| WHAT YOU WILL DO |
Reproduce exactly the lines from the one containing "Where should I click to: Apply" through the last line of the records below, both included, and nothing else.

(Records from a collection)
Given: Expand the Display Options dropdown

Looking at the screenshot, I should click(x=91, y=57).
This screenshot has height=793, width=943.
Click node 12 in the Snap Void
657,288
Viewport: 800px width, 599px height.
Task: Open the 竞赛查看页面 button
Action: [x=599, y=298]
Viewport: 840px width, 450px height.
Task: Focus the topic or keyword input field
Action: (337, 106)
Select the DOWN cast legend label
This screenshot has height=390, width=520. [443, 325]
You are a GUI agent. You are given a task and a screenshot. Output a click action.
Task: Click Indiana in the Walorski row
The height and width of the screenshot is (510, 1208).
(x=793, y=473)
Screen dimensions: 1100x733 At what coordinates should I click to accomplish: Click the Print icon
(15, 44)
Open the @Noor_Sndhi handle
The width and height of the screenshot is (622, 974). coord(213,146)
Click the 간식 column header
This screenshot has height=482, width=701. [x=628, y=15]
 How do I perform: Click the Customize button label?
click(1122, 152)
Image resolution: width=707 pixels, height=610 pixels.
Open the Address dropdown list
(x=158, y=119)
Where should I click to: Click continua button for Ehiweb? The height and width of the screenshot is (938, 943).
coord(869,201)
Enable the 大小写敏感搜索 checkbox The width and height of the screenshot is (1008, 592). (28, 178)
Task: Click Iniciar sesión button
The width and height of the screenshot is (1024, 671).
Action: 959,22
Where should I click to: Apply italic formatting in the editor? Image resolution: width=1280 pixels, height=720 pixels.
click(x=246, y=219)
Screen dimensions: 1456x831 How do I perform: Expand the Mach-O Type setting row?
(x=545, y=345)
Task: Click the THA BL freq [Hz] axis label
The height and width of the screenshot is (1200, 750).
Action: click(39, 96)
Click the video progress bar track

| COMPLETED TASK |
Where should I click to: Apply italic formatting in the editor? Image resolution: width=1280 pixels, height=720 pixels.
click(x=246, y=219)
Screen dimensions: 1456x831 How do I perform: Expand the Mach-O Type setting row?
(x=545, y=345)
Task: Click the THA BL freq [Hz] axis label
The height and width of the screenshot is (1200, 750).
Action: click(39, 96)
Click the video progress bar track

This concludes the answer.